- _YOUR GOAL_: The word "options" occurs in some lines of the data. Return each such line.

[Stored items]
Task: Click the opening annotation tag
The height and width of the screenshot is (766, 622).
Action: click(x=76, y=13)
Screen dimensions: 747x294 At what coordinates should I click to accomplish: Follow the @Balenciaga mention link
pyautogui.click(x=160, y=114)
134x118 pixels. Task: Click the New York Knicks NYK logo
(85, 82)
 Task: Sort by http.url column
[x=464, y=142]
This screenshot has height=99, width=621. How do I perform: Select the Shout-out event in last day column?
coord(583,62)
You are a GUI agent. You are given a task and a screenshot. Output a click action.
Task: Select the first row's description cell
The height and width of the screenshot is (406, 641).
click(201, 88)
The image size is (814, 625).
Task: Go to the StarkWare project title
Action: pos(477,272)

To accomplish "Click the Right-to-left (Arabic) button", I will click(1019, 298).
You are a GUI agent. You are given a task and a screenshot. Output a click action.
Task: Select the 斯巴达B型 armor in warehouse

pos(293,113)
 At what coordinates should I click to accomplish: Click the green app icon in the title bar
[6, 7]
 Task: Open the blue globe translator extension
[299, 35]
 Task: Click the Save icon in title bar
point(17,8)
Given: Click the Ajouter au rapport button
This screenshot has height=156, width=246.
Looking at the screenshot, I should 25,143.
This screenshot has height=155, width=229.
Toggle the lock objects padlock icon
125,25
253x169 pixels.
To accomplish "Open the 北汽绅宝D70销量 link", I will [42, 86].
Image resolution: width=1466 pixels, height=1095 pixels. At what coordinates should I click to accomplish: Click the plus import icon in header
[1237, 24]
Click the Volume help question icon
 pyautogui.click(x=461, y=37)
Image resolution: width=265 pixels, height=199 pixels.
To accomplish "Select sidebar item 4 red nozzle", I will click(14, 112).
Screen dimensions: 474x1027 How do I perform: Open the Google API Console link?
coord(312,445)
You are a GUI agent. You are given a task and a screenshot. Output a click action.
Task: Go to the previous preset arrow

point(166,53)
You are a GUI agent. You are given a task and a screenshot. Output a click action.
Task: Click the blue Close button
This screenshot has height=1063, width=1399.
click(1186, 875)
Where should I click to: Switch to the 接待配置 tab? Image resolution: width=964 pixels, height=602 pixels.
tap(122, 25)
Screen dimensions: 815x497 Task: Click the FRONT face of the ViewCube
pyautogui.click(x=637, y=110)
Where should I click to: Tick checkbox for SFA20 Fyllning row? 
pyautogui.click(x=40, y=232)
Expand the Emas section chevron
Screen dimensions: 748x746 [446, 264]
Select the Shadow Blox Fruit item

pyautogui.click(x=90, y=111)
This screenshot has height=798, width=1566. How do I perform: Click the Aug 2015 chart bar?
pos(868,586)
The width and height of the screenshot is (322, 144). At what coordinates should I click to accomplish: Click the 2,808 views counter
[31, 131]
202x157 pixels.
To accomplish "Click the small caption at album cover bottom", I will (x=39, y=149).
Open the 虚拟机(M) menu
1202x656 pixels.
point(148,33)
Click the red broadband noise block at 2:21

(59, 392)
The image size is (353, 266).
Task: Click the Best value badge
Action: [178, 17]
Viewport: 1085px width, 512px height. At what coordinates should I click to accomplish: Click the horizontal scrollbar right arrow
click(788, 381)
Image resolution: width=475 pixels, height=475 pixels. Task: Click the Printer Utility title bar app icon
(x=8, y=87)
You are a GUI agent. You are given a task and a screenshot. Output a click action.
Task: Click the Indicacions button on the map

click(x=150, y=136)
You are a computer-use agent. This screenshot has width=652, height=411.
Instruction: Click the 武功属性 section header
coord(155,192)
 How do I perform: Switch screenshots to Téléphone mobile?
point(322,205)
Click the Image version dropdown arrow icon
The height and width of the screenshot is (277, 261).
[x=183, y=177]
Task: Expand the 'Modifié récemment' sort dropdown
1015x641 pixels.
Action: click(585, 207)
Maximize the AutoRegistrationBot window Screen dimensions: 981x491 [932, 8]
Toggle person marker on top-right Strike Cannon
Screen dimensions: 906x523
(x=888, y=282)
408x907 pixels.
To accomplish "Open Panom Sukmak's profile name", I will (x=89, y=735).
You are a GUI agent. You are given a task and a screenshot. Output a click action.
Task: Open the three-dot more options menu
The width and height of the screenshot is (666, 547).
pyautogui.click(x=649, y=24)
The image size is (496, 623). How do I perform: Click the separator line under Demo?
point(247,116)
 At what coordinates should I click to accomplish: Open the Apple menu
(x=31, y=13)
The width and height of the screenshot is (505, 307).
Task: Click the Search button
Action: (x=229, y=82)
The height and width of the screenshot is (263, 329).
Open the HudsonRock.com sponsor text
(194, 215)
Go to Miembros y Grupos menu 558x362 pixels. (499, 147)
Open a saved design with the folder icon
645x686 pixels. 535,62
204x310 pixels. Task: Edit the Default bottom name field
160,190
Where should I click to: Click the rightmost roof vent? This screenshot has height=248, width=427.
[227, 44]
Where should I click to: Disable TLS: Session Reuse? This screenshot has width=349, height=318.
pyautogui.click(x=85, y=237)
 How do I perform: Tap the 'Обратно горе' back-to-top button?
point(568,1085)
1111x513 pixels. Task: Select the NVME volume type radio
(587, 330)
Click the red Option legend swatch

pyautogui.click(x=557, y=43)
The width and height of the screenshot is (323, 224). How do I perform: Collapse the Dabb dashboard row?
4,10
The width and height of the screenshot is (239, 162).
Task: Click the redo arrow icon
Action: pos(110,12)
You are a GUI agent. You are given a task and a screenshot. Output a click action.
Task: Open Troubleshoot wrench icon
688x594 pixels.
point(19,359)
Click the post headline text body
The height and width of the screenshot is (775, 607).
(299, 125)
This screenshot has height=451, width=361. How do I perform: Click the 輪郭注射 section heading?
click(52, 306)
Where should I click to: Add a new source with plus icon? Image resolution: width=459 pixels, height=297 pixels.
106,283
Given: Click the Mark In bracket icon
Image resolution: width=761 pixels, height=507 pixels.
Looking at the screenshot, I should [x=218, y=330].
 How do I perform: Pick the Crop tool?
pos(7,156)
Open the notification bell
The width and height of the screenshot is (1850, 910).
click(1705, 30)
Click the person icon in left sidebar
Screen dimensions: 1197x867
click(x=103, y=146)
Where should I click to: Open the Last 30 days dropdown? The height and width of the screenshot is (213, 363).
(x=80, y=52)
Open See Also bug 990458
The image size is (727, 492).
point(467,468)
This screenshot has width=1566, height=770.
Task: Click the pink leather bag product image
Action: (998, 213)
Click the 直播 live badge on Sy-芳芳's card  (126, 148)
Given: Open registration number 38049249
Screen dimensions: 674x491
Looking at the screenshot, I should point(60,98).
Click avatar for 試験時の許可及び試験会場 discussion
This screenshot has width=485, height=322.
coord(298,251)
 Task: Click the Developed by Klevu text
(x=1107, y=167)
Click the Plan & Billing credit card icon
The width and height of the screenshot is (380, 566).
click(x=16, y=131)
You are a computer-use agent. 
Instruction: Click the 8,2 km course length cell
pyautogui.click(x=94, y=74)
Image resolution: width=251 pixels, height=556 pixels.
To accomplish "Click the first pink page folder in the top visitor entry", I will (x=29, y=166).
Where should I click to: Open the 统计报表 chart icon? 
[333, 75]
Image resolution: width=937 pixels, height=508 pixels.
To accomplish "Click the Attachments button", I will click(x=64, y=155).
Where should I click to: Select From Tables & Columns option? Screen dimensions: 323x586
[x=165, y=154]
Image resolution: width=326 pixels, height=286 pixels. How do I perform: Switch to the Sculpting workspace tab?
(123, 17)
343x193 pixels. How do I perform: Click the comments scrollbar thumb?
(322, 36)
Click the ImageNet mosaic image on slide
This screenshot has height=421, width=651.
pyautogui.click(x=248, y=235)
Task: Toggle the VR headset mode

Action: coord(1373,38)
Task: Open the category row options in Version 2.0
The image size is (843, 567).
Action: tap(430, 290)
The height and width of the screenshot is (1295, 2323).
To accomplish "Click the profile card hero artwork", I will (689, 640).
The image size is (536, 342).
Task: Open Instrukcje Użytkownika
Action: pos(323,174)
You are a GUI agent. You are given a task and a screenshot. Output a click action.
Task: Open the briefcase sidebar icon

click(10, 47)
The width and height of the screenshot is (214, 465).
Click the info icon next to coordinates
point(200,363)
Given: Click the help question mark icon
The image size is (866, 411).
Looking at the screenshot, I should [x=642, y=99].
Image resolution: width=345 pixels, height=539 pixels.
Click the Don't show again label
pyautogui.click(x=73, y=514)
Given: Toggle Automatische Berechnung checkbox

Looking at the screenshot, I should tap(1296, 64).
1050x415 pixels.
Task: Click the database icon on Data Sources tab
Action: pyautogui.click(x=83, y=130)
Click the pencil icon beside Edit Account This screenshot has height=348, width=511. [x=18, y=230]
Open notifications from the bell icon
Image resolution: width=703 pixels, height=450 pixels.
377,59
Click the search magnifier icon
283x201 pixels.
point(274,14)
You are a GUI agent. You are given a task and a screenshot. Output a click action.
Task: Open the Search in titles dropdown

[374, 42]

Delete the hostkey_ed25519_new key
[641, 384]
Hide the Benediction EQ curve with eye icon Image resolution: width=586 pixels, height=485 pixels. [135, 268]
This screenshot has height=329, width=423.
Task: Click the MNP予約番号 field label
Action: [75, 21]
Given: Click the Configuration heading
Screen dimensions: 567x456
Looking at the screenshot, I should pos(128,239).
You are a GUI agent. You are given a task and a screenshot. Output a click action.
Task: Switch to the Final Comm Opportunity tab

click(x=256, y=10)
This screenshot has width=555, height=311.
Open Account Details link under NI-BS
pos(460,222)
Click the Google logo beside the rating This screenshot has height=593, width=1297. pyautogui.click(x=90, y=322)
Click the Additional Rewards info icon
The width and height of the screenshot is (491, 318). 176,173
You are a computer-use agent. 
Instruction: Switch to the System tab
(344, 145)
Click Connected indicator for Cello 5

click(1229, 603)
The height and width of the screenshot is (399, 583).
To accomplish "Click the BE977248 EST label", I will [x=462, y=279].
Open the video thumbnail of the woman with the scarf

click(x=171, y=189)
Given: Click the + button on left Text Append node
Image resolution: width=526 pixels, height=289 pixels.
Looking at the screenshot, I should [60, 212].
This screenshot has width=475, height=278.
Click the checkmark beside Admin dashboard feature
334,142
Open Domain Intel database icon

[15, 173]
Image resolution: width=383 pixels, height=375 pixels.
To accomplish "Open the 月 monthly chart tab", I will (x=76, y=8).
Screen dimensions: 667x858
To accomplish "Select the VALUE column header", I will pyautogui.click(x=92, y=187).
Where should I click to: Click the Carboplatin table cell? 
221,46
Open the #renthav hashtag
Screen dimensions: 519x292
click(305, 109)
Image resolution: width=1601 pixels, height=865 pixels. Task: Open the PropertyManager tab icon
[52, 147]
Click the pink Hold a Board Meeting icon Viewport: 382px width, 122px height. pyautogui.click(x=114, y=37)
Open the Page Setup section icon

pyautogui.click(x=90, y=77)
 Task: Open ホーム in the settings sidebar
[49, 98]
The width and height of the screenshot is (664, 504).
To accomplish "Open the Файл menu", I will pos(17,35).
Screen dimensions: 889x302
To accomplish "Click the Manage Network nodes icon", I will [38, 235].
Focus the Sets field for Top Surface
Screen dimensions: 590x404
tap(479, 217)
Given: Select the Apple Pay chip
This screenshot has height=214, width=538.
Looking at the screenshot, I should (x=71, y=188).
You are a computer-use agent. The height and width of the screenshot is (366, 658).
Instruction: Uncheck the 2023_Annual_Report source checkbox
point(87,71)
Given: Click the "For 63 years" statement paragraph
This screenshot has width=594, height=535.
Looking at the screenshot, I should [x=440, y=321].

- _TASK RESPONSE_:
Task: Open the three-dot more options menu
Task: Open the category row options in Version 2.0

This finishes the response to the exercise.